Before dealing with the subject matter, allow me to digress a bit. Government is stuck with the Morupule B power station that was budgeted for over P 10 billion yet the power station, let alone to be commissioned, is fraught with so many problems and challenges which on the cost, importance to the economy amongst others, would have expectedly been to the bare minimum. It will be grossly unfair to suggest that a project as huge and complex as Morupule B wouldn’t face some construction and other technical challenges. But with requisite skills complemented by prudent project management and proper equipment, that project shouldn’t be where it is. As an ordinary Motswana, I expected the power station to have been completed in time and within budget and fully operational. As fate would have it, the power station is struggling to deliver electrical power to Batswana because of suspected poor workmanship and second class equipment. Corruption cannot be discounted. As I write, it is suggested that the initial budget has sky rocketed yet the nation is not guaranteed of efficient and reliable power supply. As one would suspect, no consequent management has been effected on all those whose task was to deliver Morupule B. At best, they have been removed from their positions and probably redeployed elsewhere.

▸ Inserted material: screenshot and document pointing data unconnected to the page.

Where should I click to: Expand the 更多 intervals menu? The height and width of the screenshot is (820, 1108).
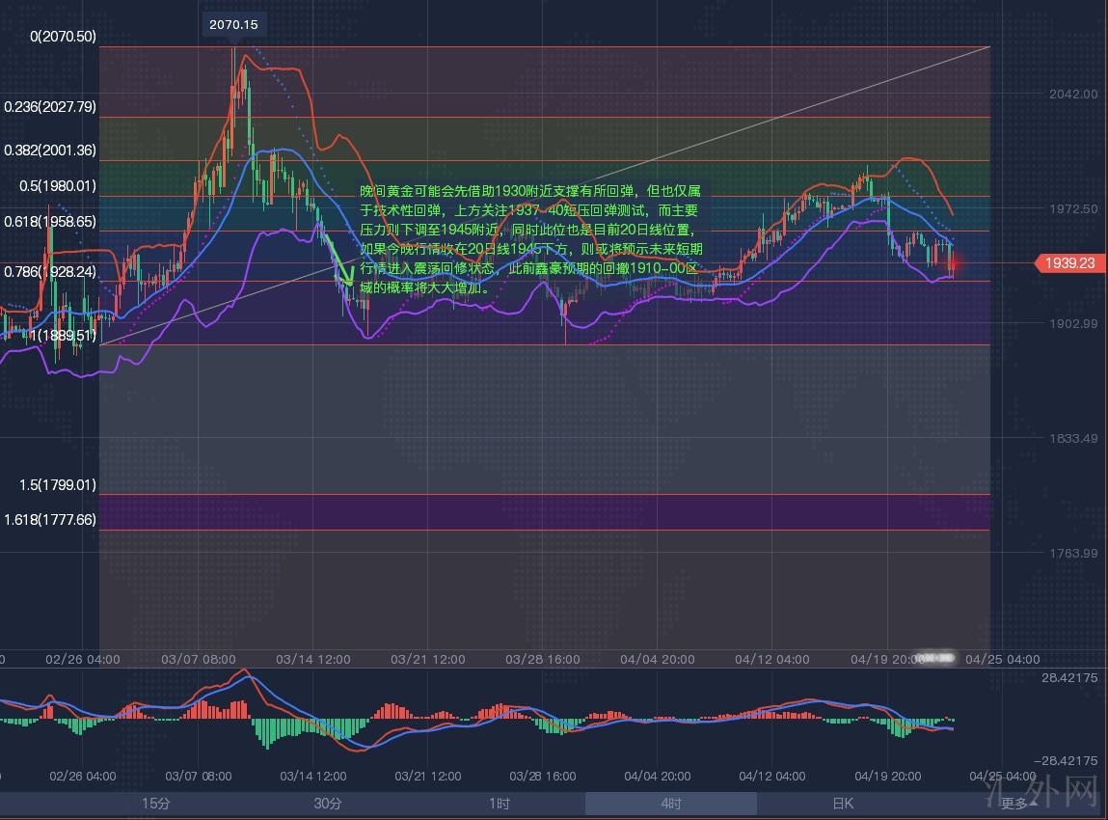tap(1018, 803)
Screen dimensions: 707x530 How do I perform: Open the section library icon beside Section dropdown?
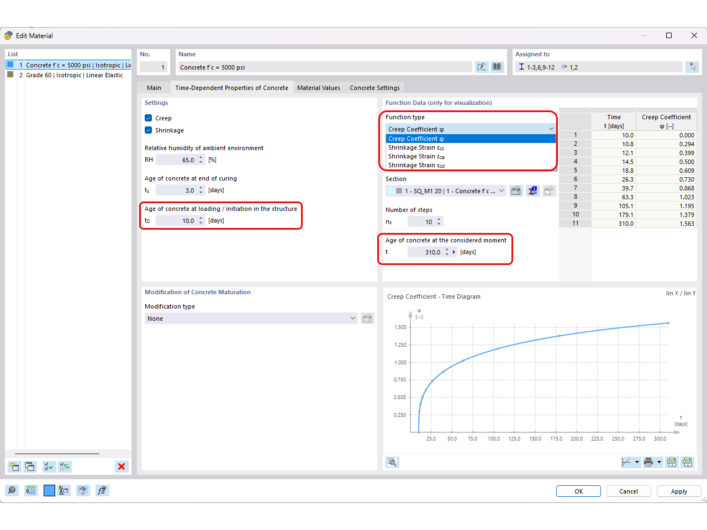515,190

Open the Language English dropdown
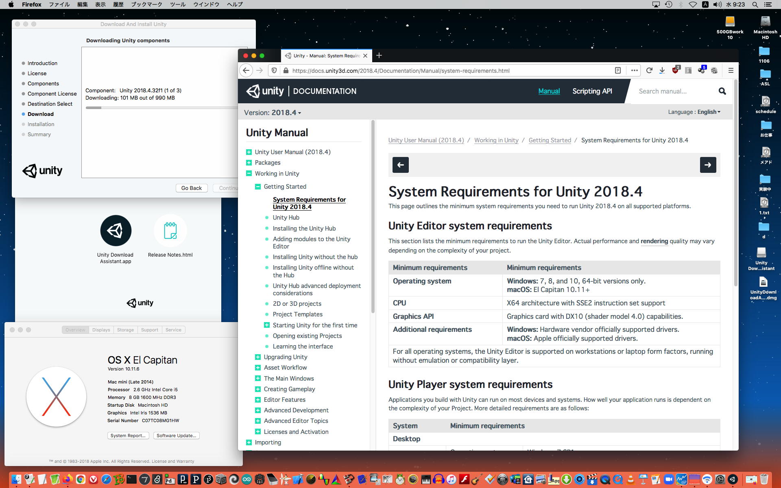708,112
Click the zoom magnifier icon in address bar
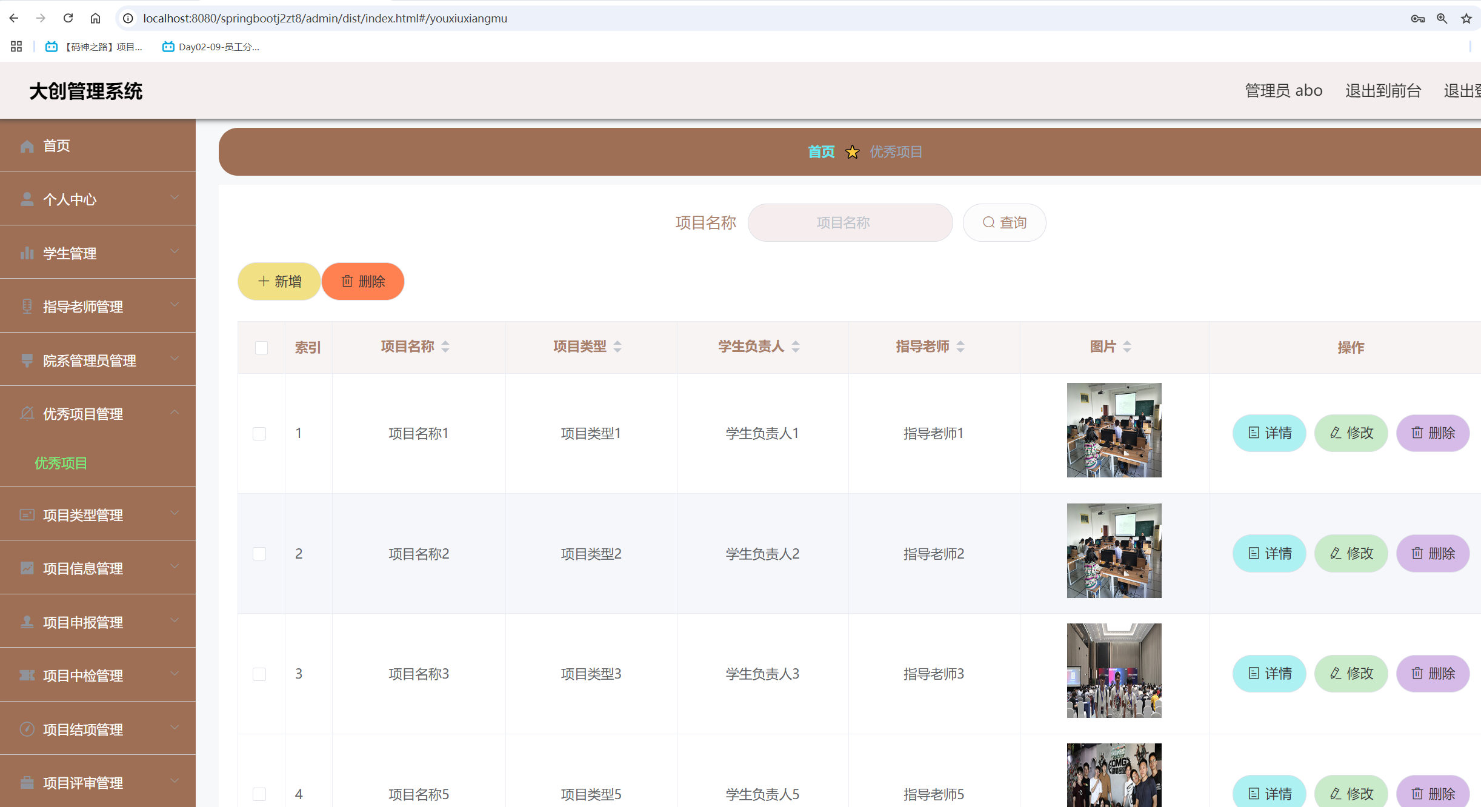Screen dimensions: 1481x807 (1442, 18)
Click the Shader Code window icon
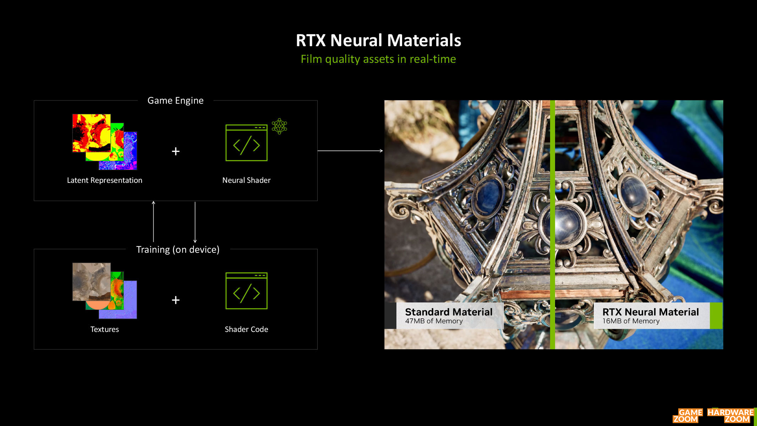 point(246,291)
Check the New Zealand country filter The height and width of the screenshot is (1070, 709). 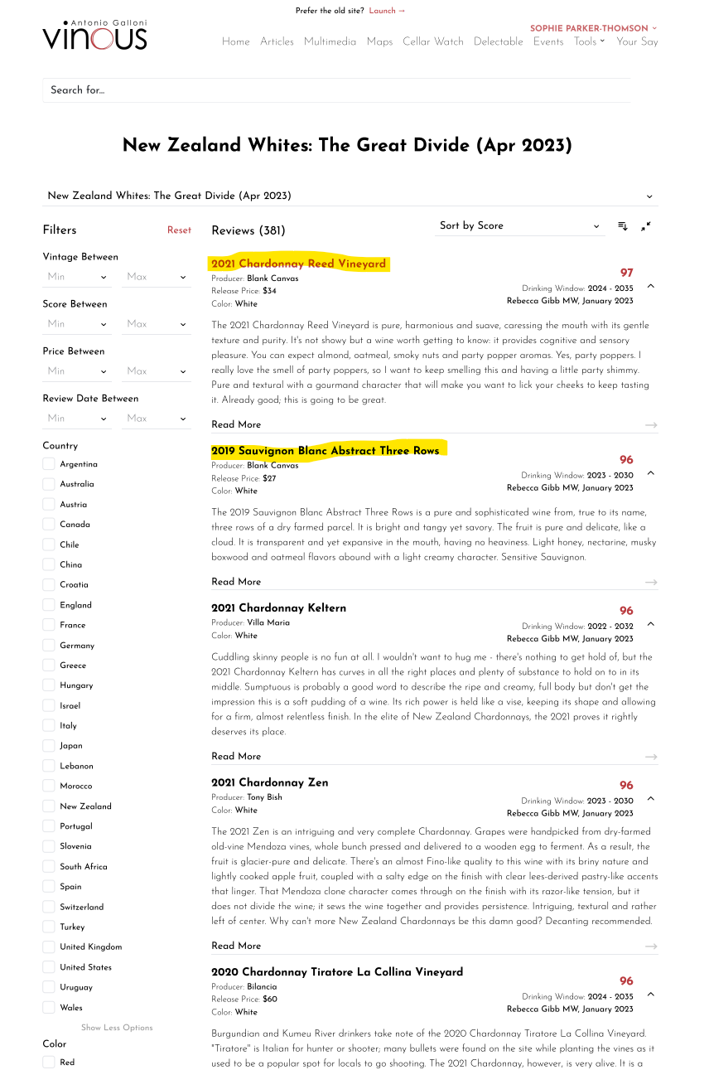(50, 806)
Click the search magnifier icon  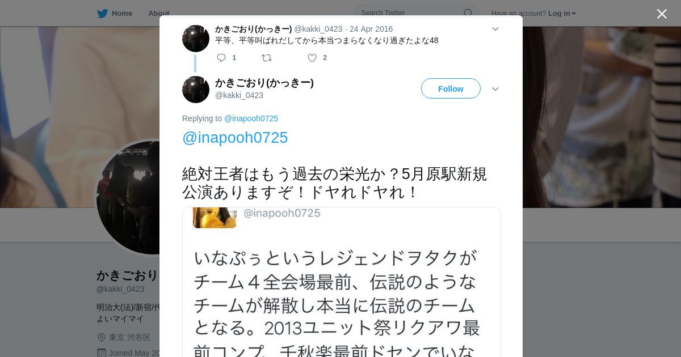click(x=468, y=13)
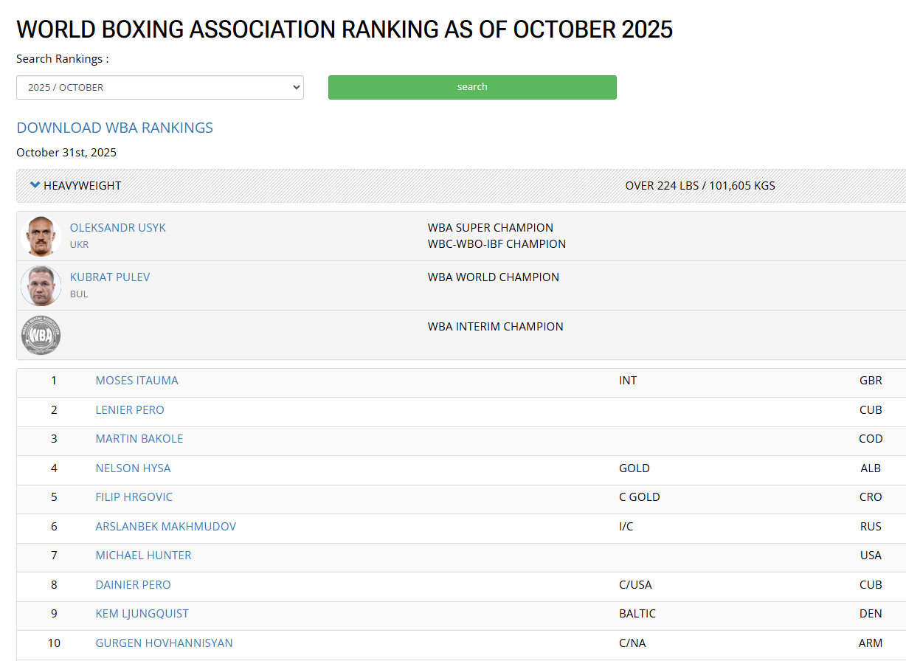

The Masama/Mmamashia conundrum emerged last week in parliament when Members of Parliament from across the political divide refused to authorise about P 900 m for a 100 km pipeline between Masama water fields and Mmamashia to be completed in order to ease water scarcity in the southern Botswana. The story of Masama/ Mmamashia pipeline on one hand and the North South Water Carrier (NSWC) 1 and 2 on the other is a complex one to understand and I do not intent to go into its details lest I am further confused. It is reported however that the Masama/Mmamashia water project came into being because the NSWC project is under litigation. As is common in many if not all government projects, the litigation would come about as a result of tender irregularities occasioned in some large measure, by the corrupt conduct through which the tender would have been awarded with the other tenderers questioning the procedural and other related aspects of those awarded the tender. Day in and day out, courts are seized with tender related matters. With the tender processes and procedures as clear as day light is, Batswana are stuck with the consequences of poorly awarded tenders as would likely be the case in the NSWC and the Masama/Mmamashia water projects.
Given that the water situation in the southern Botswana is so dire, one would have expected government to have taken this situation very seriously as a matter of absolute priority. As it has emerged, the motion to authorise P 900 m (which was originally and reportedly some P 750 m or so), was only brought to parliament in the last two days of its proceedings. Instead, government brought in less important 16 Bills which were rushed as always. Why was the water problem brought in so late? The answer is not hard to find: it was meant to be quickly rushed and approved under the cover of emergency without much debate. A reasonable doctor would quickly attend to a patient with life threatening head injuries than the one complaining about an injured finger.
Having bungled the water situation, the ruling Botswana Democratic Party issues a statement which says the MPs who rejected the authorisation of the P 900 m Masama/Mmamashia funds have caused untold suffering to Batswana who face serious water shortage. This is absurd and materially misleading to say the least. The BDP must not be reminded that it is a party in power with a healthy majority in parliament capable to pass any motion or Bill in parliament as it has always done so. For it to turn around to blame the opposition when its own MPs also rejected it, pretty sums its incompetence. It is reasonable to suggest that had the P 900 m motion passed, it would have been a strong election campaign issue. Now that the opposition will most certainly use the water issue as a campaign tool to the detriment of the BDP, the BDP is crying foul by barking at the wrong tree.
With the above in mind, I am certainly neither surprised nor shocked about the bungling of the water situation in this country because government has always been aware of it. Like all other government projects, multi-billion Pula or not that have failed to be managed and delivered in time and within budget, the Masama/Mmamashia water project is by no means, not an exception. It may very be the case of too many cooks spoiling the broth where, as it appears to be the case in the subject matter, finger pointing has taken the centre stage. No one is taking the responsibility of failing to supply Batswana with water yet close to P 2 billion was authorised to do so. They say the more things change, the more they stay the same. I have watched a similar movie before and this one is just but one of those. I am prepared to be persuaded otherwise. Judge for Yourself!